Global Art Uprising
Inspired by a Year of Revolutionary Protests, Artists Across the World Seek to Occupy the Public Imagination
When Soraya Morayef, a budding Egyptian art curator, walked into Townhouse gallery in Cairo in the aftermath of the ousting of Hosni Mubarak, she expected the usual brush-off. Her friends had previously pitched exhibitions of their passion: graffiti and stencil-based work, or what is now given the catch-all term “street art”. Every time they had been turned away.
But not now. “When I approached them I really didn’t think they would do it,” she says. “I had no credentials, I had no background. But now there is this increasing new interest in graffiti and street art, that’s why they eventually took me.”
Morayef was the beneficiary of a sea-change in the Egyptian art world since the country’s revolution sparked an explosion of paint and posters scrawled on walls in cities around the country. “The revolution has massively impacted the art scene in Egypt, it’s now a lot more diverse and there’s a lot of work inspired or based on the revolution,” says Morayef.
The same pattern has been seen across the Arab world as people have shaken their chains over the past year. Now, Western intelligence officers no longer have to gauge the temperature of the “Arab street” through clandestine interviews: they just have to look at the walls around the cities and analyze the Arab street art. In Arabic, it is called el-fann midan – literally translated, “art in the square”. The mixed experiences of euphoria, mourning, and loss have been creatively rendered all over the cities of the Levant.
"Art has played a major role in the Egyptian revolution, for the most part because street art and graffiti as in a western form simply didn't exist, now it's everywhere.” said Omar Ozalp, co-owner of the Articulate Baboon gallery on the outskirts of Cairo. “More importantly, each one carries a message, be it political or social, which for once has the Egyptian population thinking.”
The other co-owner of the gallery, Adam Maroud, adds: “Corner after corner after corner was suddenly be emblazoned with a battle cry in rushed lettering or a perfect stencil of pop culture political satire and it was beautiful and stirring to watch it spread. Nothing to me personifies creative freedom more than a bold graffiti piece on a very public wall.”

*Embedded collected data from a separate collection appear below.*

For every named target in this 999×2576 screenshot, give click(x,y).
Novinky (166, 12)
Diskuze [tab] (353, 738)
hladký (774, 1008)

And it’s not just the Middle East. Art has flourished around the world over the past year — from Haiti to Chile to China — as people have fought back against totalitarian governments and tried to make sense of broken societies using brushes as well as bricks. For many young people, street art has become the perfect “crime” when living in a closed dictatorship with no free press. If you do not get caught in the act, there is no way for the authorities to track you down most of the time.

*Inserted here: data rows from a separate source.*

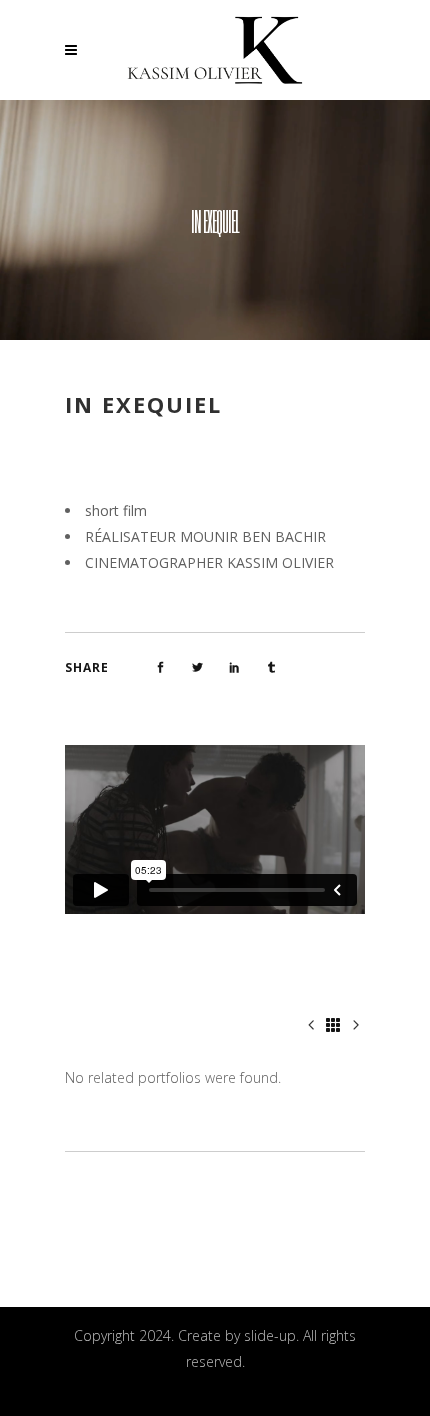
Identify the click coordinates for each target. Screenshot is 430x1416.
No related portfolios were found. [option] (173, 1077)
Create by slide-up (237, 1335)
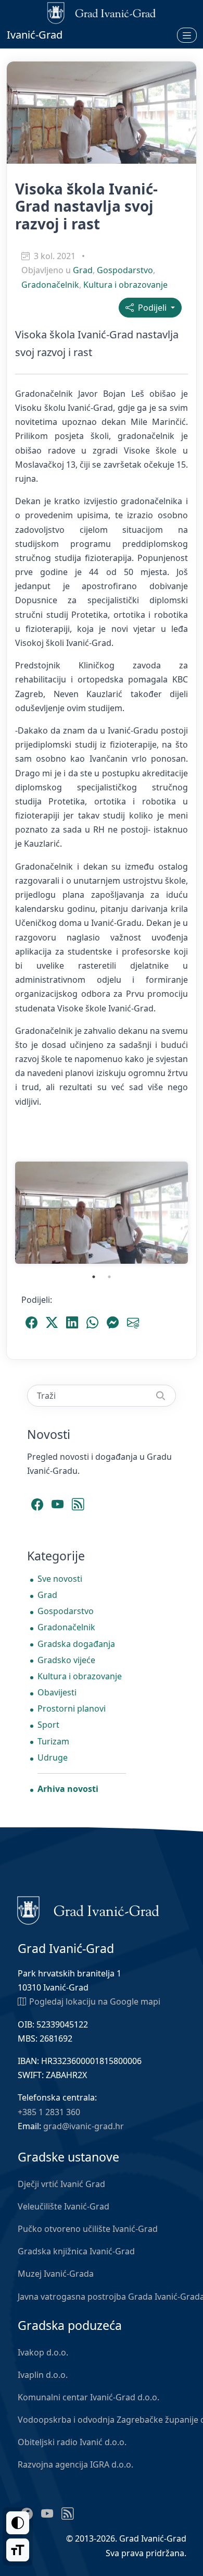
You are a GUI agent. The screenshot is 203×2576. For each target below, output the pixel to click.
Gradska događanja (76, 1644)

“I think the creative output during this unfinished revolution is an integral part in its continuation and the direction it’s bound to take,” says Ganzeer, the most prominent street artist in Egypt, who was arrested for making posters at the height of the protests.

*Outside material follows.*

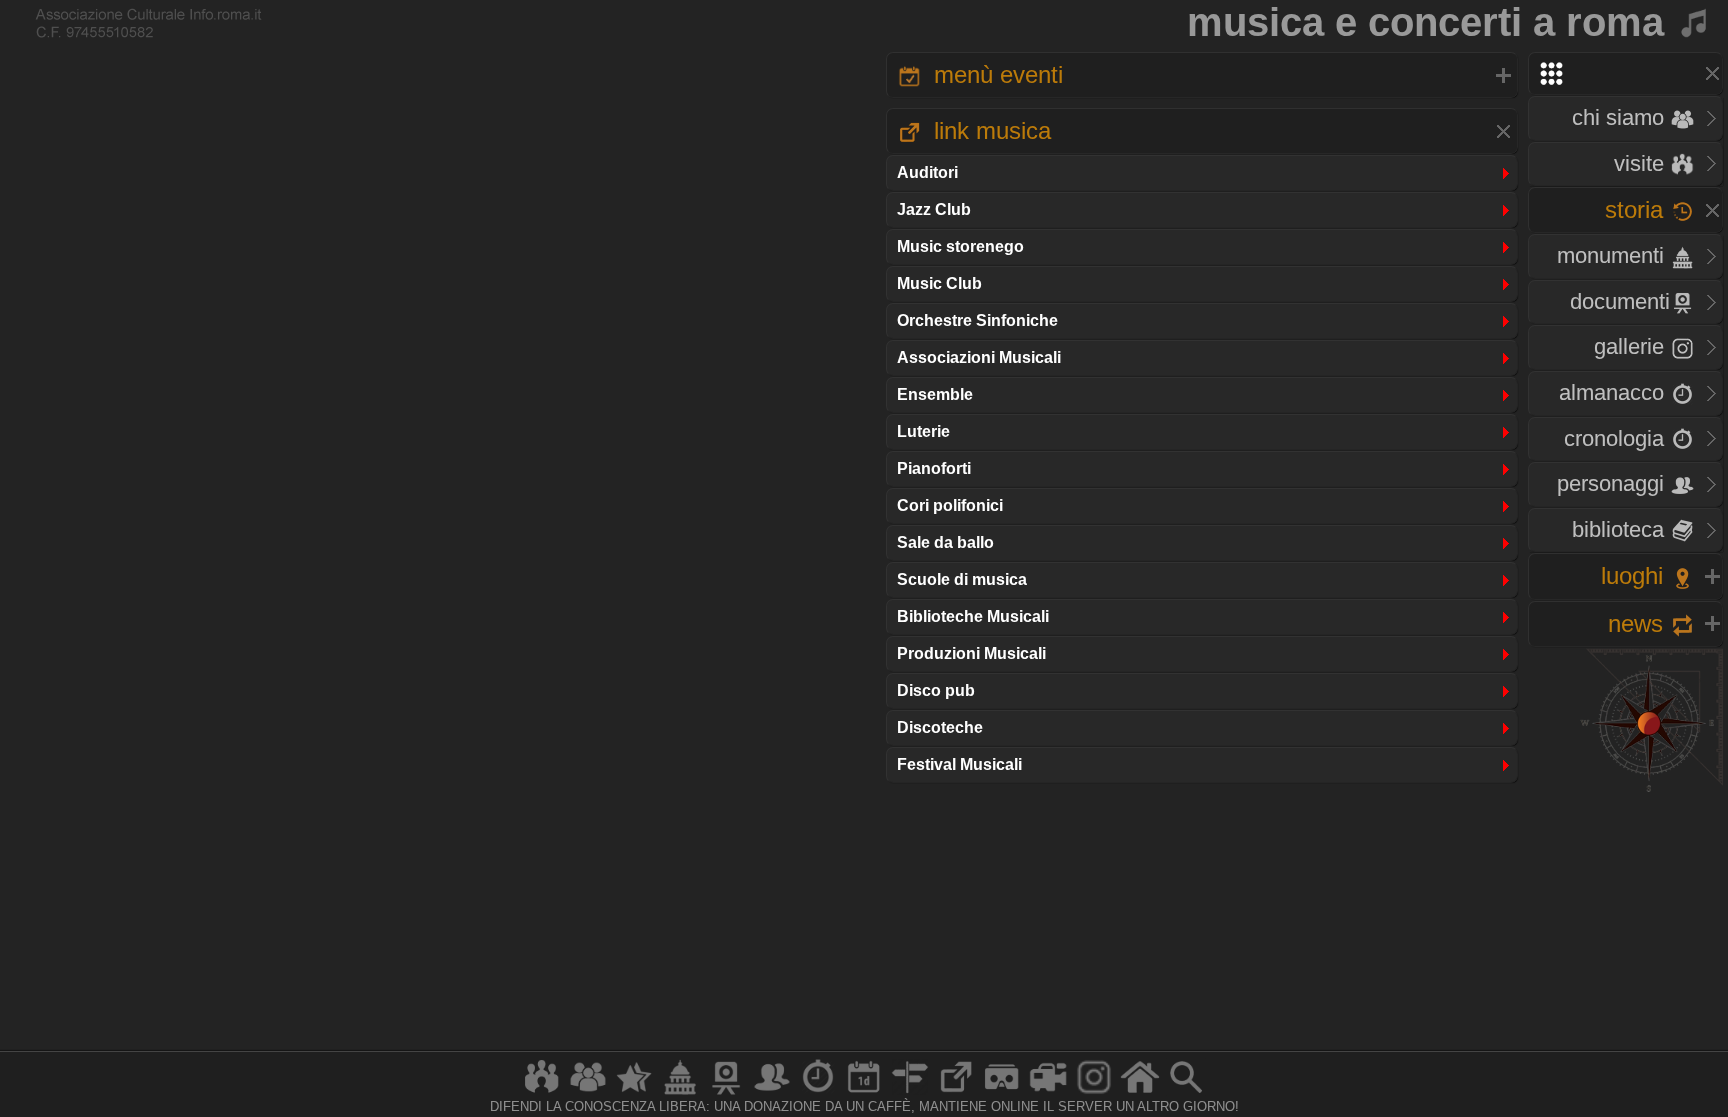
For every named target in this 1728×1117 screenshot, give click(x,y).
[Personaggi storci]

The move out of galleries, as artists take their work to the people, also represents a “democratization” of the creative arts. “The streets are for everybody. The gallery is for an art-seeking niche,” says Ganzeer. “It’s very wrong for the streets to be so open to the brainwashing effects of capitalist-driven advertisers and so closed off to honest art, which has been trapped into the confinements of fake gallery constructs. Galleries need to exist, but it shouldn’t be the only way to be able to experience art.”
In crisis-wracked Europe, the indignados in Spain, as well as young people in Germany, Greece and France have also used their city walls as canvases to get their message across. Evol is a German artist who recently had a gallery show in London, but the 39-year-old’s main work is stenciling windows on concrete slabs slung out on the street, turning them into drab housing estates. “Life is a reflection of the circumstances I live in,” he says. “Whatever happens to me I will try to transport into art.”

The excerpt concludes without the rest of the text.